Patients on long-term prophylaxis spend a large part of their life with more than 5 IU/dL factor activity13. In effect they may be expected to have a better outcome than patients with moderate haemophilia, who spend most of their lives with <5 IU/dL factor activity. This study showed that their bleeding and outcome were slightly worse than in moderate haemophilia. In 2009, Collins et al.14 modelled time with factor activity below 1 IU/dL and the association with joint bleeding. They predicted an increased number of joint bleeds when a patient spends more time per week with factor activity <1 IU/dL, which may account for the worse outcome in severe haemophilia. At the Van Creveldkliniek, prophylaxis is targeted at bleeding pattern, rather than through levels, hence relatively low dosages were used, the median weekly dose being 47 IU/kg over three infusions. Even though a dose of 1,000 IU every other day will keep an average adult male with a factor level above 1% all the time, this is not the case for all patients14. In order for the prophylactic regimen to work, patients need to adhere to the prescribed treatment. In a recent European study adherence to therapy was 80–87% in haemophiliacs15. Lack of compliance to prophylaxis can lead to an increased time spent with factor activity <1 IU/dL and increased bleeding. As the Dutch regime targets clinical symptoms more than trough levels, hardly any trough levels were available for this study.

Severe haemophilia could perhaps be converted to moderate haemophilia by using a higher dose of prophylaxis. Fischer et al. compared the effect of intermediate-dose prophylaxis in Dutch patients and high-dose prophylaxis in Swedish patients8. Compared to the Swedish patients, Dutch patients had a higher bleeding rate and showed a trend towards more abnormalities on radiography.

The future of prophylactic treatment for severe haemophilia should be focused on retaining at least the current clinical outcome and quality of life. It is clear that residual clotting factor activity is associated with better outcome, but it is not the only determinant of bleeding: patients with moderate haemophilia also showed considerable variation in bleeding, independently of factor activity.

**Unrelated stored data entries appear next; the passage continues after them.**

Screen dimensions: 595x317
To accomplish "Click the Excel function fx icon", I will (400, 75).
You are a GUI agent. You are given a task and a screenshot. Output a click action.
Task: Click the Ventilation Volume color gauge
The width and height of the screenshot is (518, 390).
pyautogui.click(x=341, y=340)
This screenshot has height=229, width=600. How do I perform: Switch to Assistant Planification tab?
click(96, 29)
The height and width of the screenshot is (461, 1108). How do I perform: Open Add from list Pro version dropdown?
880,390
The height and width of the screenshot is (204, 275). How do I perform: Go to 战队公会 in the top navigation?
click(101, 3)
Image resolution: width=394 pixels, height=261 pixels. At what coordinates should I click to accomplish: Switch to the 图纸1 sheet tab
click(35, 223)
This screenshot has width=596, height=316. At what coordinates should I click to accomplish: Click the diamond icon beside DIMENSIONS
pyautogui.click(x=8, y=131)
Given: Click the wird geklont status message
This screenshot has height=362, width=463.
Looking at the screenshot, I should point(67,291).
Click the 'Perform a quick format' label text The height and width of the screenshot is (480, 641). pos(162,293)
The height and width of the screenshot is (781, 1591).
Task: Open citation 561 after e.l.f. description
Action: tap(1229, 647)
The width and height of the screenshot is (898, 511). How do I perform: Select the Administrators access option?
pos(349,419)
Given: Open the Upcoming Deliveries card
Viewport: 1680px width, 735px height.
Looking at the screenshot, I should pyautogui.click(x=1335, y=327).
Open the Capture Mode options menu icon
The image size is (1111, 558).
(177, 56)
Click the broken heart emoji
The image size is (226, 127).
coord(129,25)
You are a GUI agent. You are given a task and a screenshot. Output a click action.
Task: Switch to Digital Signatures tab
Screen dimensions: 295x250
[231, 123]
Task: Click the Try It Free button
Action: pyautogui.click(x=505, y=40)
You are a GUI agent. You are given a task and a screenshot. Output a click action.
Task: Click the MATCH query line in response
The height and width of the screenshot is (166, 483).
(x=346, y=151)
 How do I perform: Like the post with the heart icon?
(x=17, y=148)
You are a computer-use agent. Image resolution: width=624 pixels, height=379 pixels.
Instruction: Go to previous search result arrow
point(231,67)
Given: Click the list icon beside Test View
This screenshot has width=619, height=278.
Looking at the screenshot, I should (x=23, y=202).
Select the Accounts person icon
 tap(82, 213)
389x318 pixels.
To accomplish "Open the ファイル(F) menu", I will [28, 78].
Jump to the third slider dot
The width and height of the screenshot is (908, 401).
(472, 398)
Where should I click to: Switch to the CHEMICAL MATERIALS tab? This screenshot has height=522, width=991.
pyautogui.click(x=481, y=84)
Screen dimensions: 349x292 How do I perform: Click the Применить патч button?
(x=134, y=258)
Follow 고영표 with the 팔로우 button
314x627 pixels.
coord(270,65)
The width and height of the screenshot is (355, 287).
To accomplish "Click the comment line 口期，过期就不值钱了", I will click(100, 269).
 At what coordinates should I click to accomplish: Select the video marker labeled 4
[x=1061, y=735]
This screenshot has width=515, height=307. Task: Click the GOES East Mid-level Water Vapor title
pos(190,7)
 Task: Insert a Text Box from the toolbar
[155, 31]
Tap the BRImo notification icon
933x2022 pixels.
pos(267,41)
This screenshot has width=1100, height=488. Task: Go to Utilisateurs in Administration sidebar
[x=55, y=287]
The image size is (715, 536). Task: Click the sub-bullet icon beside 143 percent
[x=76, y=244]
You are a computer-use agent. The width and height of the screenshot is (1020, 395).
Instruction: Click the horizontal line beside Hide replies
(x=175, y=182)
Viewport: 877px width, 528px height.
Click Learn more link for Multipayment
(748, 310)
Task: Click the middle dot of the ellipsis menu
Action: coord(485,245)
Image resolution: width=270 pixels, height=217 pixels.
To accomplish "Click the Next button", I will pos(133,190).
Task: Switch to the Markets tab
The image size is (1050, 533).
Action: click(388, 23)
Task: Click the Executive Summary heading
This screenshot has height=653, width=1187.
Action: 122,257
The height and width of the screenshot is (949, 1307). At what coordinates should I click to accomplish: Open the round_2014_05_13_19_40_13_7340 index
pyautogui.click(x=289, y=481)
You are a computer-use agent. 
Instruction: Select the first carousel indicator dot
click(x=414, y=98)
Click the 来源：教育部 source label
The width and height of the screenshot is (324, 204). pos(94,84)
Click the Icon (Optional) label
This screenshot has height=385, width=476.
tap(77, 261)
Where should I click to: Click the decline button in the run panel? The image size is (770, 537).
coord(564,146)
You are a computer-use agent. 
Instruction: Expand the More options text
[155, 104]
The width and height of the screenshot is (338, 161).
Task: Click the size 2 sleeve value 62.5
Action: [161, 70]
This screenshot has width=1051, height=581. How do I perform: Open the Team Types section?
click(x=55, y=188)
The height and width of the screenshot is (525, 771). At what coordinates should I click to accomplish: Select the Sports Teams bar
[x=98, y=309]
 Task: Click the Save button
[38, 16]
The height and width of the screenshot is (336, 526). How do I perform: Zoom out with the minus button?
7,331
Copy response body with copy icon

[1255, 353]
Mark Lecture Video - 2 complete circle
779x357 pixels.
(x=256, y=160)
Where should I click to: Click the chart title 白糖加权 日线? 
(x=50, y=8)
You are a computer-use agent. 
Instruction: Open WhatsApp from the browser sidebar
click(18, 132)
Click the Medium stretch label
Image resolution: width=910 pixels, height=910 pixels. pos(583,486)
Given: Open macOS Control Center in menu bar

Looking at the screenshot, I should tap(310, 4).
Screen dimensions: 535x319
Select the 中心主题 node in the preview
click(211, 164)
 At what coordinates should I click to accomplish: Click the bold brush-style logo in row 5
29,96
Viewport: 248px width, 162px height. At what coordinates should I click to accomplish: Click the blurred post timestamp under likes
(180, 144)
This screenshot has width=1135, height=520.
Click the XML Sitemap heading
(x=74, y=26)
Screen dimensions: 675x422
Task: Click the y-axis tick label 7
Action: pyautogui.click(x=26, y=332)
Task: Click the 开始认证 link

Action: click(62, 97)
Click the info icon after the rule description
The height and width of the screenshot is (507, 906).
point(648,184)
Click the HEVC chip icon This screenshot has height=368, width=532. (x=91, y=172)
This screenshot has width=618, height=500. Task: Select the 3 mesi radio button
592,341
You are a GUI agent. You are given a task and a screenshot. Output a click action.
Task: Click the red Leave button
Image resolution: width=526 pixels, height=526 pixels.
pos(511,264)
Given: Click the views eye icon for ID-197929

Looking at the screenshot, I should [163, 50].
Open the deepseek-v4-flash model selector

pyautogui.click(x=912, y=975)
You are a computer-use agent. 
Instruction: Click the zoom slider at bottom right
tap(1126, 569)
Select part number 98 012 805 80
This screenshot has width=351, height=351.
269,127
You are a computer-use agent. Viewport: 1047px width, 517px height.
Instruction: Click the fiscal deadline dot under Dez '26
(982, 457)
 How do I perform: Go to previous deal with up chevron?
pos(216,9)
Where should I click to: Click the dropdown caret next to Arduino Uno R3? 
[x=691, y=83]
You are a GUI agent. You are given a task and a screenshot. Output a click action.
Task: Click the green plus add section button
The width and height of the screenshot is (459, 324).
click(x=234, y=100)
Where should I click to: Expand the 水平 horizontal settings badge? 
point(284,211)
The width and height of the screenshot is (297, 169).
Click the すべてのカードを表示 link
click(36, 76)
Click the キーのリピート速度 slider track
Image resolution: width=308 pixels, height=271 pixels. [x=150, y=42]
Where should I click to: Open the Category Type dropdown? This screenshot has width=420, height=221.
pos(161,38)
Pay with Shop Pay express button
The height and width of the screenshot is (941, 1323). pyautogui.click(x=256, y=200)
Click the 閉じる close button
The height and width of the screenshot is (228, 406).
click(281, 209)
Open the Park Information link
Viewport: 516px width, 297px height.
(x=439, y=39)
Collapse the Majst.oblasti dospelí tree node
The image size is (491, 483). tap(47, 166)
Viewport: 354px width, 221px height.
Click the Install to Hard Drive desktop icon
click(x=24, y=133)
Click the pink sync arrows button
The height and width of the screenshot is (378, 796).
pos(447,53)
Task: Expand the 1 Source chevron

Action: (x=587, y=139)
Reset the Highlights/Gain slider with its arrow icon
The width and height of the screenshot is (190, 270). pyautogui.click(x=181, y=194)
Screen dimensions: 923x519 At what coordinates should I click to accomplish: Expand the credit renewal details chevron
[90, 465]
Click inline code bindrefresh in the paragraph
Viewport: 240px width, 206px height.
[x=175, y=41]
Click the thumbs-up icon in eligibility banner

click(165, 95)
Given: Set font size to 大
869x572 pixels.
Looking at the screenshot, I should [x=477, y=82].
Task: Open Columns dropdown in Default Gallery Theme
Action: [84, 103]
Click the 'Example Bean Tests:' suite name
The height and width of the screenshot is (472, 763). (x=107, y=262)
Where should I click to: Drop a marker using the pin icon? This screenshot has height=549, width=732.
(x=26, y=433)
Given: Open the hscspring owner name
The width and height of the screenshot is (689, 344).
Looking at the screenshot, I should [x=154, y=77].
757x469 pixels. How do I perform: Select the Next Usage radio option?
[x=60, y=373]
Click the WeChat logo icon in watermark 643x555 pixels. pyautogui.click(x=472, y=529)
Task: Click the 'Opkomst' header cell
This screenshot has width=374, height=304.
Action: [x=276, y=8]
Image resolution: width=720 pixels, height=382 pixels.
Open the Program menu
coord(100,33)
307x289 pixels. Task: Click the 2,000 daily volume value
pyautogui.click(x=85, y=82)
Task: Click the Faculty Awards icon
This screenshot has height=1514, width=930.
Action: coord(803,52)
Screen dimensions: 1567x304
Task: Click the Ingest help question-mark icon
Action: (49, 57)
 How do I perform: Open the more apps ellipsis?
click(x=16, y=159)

Compared to patients with moderate haemophilia, increased bleeding in young adults with severe haemophilia on an intermediate dose of prophylaxis was associated with a slightly increased loss of joint function and less participation in (high-risk) sports, but normal physical activity levels and only minimal changes in quality of life. Future studies should investigate the benefits of more stringent bleeding control as used, for example, in Sweden8. Apparently, the goal set by Inga-Marie Nillsson in the 1950s16 of turning severe haemophilia into moderate haemophilia is not reached entirely with intermediate-dose prophylaxis. The goal of letting haemophilia patients be as active as their peers is, however, reached for both patients with moderate and severe haemophilia.

Acknowledgements

We would like to thank all patients who contributed to the study, as well as the present and former staff of the Van Creveldkliniek for keeping complete records.

This study was sponsored by an unrestricted research grant from Pfizer and the “Strategische impuls” from UMC Utrecht.

Footnotes

The Authors declare no conflicts of interest.